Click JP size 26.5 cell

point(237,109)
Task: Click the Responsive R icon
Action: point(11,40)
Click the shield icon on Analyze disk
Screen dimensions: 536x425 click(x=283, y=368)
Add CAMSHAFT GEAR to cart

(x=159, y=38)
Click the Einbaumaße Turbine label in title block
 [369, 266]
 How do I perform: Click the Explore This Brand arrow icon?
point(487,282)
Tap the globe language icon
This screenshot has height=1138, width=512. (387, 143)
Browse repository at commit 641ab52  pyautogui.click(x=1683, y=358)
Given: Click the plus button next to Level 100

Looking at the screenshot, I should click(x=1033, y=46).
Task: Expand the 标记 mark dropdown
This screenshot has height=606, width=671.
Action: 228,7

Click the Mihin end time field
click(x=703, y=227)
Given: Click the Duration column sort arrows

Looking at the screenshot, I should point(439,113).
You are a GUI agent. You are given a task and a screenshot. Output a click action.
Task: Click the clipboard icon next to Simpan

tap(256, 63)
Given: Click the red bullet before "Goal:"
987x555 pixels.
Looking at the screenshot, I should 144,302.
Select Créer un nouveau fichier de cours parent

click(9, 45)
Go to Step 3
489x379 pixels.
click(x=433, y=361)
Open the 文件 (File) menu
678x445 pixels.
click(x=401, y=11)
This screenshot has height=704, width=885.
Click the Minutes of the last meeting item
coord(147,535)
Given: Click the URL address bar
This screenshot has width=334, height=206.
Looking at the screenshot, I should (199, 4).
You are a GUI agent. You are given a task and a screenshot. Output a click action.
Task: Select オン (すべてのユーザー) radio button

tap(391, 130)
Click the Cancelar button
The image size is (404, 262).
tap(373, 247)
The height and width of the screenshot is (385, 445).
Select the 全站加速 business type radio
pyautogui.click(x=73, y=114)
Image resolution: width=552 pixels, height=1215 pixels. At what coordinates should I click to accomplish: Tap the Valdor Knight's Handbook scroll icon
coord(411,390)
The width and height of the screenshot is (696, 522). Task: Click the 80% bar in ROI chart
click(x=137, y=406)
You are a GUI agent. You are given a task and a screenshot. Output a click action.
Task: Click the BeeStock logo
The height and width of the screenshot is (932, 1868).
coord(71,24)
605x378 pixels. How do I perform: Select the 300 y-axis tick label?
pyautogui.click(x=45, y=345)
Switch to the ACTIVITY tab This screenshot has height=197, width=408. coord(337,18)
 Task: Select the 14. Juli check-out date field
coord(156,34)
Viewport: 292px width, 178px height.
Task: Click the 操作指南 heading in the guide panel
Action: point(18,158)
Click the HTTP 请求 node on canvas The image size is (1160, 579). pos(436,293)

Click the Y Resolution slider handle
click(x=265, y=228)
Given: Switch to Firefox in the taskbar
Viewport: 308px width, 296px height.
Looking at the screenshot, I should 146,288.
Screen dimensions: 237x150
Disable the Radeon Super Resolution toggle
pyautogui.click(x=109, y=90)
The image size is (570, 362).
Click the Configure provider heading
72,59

══════════════════════════════

• [What to do] Repeat the whole listing, keeping every word exactly as it is.

• [Written response]
Click JP size 26.5 cell

point(237,109)
Task: Click the Responsive R icon
Action: point(11,40)
Click the shield icon on Analyze disk
Screen dimensions: 536x425 click(x=283, y=368)
Add CAMSHAFT GEAR to cart

(x=159, y=38)
Click the Einbaumaße Turbine label in title block
 [369, 266]
 How do I perform: Click the Explore This Brand arrow icon?
point(487,282)
Tap the globe language icon
This screenshot has height=1138, width=512. (387, 143)
Browse repository at commit 641ab52  pyautogui.click(x=1683, y=358)
Given: Click the plus button next to Level 100

Looking at the screenshot, I should click(x=1033, y=46).
Task: Expand the 标记 mark dropdown
This screenshot has height=606, width=671.
Action: 228,7

Click the Mihin end time field
click(x=703, y=227)
Given: Click the Duration column sort arrows

Looking at the screenshot, I should point(439,113).
You are a GUI agent. You are given a task and a screenshot. Output a click action.
Task: Click the clipboard icon next to Simpan

tap(256, 63)
Given: Click the red bullet before "Goal:"
987x555 pixels.
Looking at the screenshot, I should 144,302.
Select Créer un nouveau fichier de cours parent

click(9, 45)
Go to Step 3
489x379 pixels.
click(x=433, y=361)
Open the 文件 (File) menu
678x445 pixels.
click(x=401, y=11)
This screenshot has height=704, width=885.
Click the Minutes of the last meeting item
coord(147,535)
Given: Click the URL address bar
This screenshot has width=334, height=206.
Looking at the screenshot, I should (199, 4).
You are a GUI agent. You are given a task and a screenshot. Output a click action.
Task: Select オン (すべてのユーザー) radio button

tap(391, 130)
Click the Cancelar button
The image size is (404, 262).
tap(373, 247)
The height and width of the screenshot is (385, 445).
Select the 全站加速 business type radio
pyautogui.click(x=73, y=114)
Image resolution: width=552 pixels, height=1215 pixels. At what coordinates should I click to accomplish: Tap the Valdor Knight's Handbook scroll icon
coord(411,390)
The width and height of the screenshot is (696, 522). Task: Click the 80% bar in ROI chart
click(x=137, y=406)
You are a GUI agent. You are given a task and a screenshot. Output a click action.
Task: Click the BeeStock logo
The height and width of the screenshot is (932, 1868).
coord(71,24)
605x378 pixels. How do I perform: Select the 300 y-axis tick label?
pyautogui.click(x=45, y=345)
Switch to the ACTIVITY tab This screenshot has height=197, width=408. coord(337,18)
 Task: Select the 14. Juli check-out date field
coord(156,34)
Viewport: 292px width, 178px height.
Task: Click the 操作指南 heading in the guide panel
Action: point(18,158)
Click the HTTP 请求 node on canvas The image size is (1160, 579). pos(436,293)

Click the Y Resolution slider handle
click(x=265, y=228)
Given: Switch to Firefox in the taskbar
Viewport: 308px width, 296px height.
Looking at the screenshot, I should 146,288.
Screen dimensions: 237x150
Disable the Radeon Super Resolution toggle
pyautogui.click(x=109, y=90)
The image size is (570, 362).
Click the Configure provider heading
72,59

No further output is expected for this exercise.